Vision After a Brain Injury: A Path to Recovery
By Dr. Jesse Willingham
You might have someone in mind while you read this, maybe it’s why you are looking into the link between head injuries and vision. If so, please feel free to connect with us to ask any specific questions about the individual’s symptoms.
March is Brain Injury Awareness Month, so I would like to acknowledge the incredible struggle that brain injury patients survive every day, and speak to how optometric vision therapy and rehabilitation can be such an important part of the comprehensive care these patients need.
The Neuro-Optometric Rehabilitation Association (NORA) reports that as many as 90% of brain injuries can result in some sort of visual dysfunction, including blurred vision, loss of side or central vision, light sensitivity, difficulty with eye movements, reading difficulties, or headaches or discomfort from visual tasks.

Vision Is More Than 20/20
This is not surprising when you learn that so much of the brain is involved in vision and visual processing, and once you understand that vision is so much more than just being able to see 20/20 on the eye chart.
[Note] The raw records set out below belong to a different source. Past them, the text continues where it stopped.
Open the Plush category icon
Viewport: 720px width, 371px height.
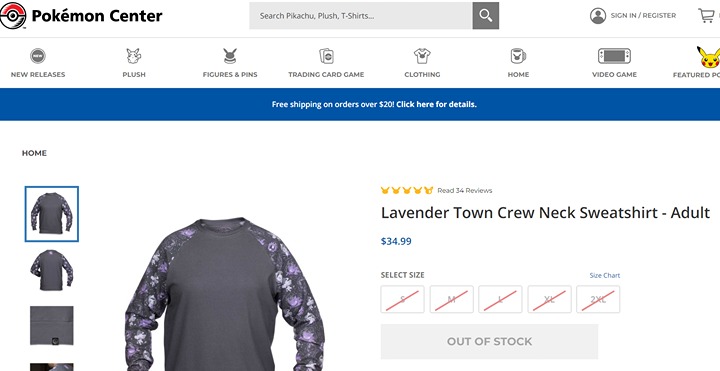pos(134,56)
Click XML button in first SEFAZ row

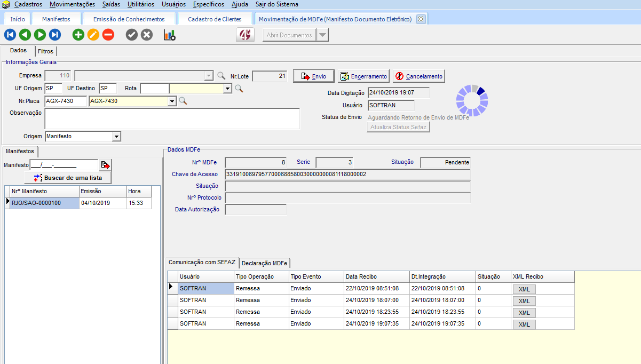tap(524, 289)
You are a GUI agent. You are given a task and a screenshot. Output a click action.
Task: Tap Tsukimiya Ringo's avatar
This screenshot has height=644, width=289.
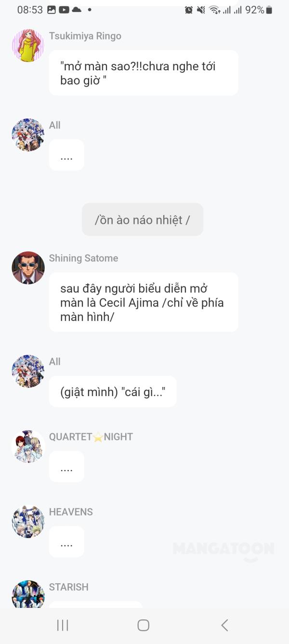point(28,46)
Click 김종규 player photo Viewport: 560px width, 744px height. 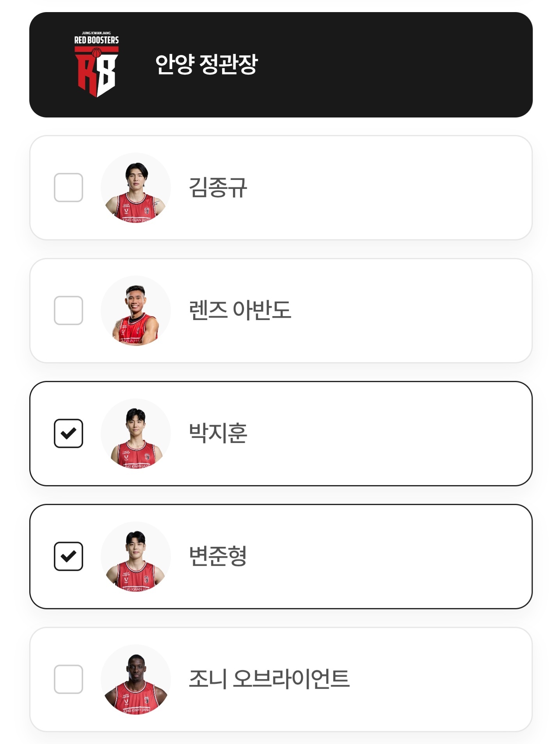pyautogui.click(x=135, y=188)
If we break down all the skills needed just to see 20/20 beyond having a healthy eyeball and the right glasses, you also need to:
- Be able to focus the eye at a distance (not over or under focus)
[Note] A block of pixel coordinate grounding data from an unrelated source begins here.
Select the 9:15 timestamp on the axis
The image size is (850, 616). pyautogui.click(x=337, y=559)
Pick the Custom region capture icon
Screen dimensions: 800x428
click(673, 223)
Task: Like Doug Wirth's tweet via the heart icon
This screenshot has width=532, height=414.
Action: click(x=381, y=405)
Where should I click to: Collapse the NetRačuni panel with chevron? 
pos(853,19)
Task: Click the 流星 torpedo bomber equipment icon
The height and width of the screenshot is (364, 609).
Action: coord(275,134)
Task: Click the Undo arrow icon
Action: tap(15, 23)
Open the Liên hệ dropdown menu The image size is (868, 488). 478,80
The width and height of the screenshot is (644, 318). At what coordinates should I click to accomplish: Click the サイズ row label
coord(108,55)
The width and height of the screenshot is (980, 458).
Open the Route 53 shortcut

- Be able to find the letters to read
- Maintain you line of sight on the letters long enough to then
- Identify the letter
- Mentally connect that visual image with the language centers of the brain to say what you see
Life Takes Sustained Focus
All of these things can be affected by a brain injury, but so many more things have to be done in our everyday lives to maintain clear and comfortable vision. Chiefly, we have to do everything listed above, but then constantly repeat and maintain the process as we look from place to place, at different distances and angles, sometimes while blasting down a highway at superhuman speed!

Vision Is Not One Size Fits All
Most of us are by nature visual beings living in a visual world, but we are often lucky to take clear, comfortable vision for granted. But a stroke, concussion, or other traumatic brain injury can take what has always come naturally to us and make it an obstacle, even if you previously saw very well without glasses.
Optometrists trained in vision rehabilitation have several tools beyond prescription lenses to improve visual clarity. These include:
- Prisms to improve visual comfort and efficiency
- Tints to improve visual comfort and reduce light sensitivity
- Selective occlusion to remove visual information that is beyond what the injured brain can currently comfortable process
- Vision rehabilitation therapy, where we can teach the eyes to move, focus, and team more efficiently, and integrate with the rest of our senses again
Take Action For A Better Life
Because good vision can be so beneficial to all different aspects of brain injury rehabilitation, it is imperative that patients who have suffered from a brain injury be evaluated early in their path to recovery. A rehabilitative optometrist will be with you throughout your entire journey, communicating with the rest of your care team so they understand how your vision impacts their treatments to help give you the best results.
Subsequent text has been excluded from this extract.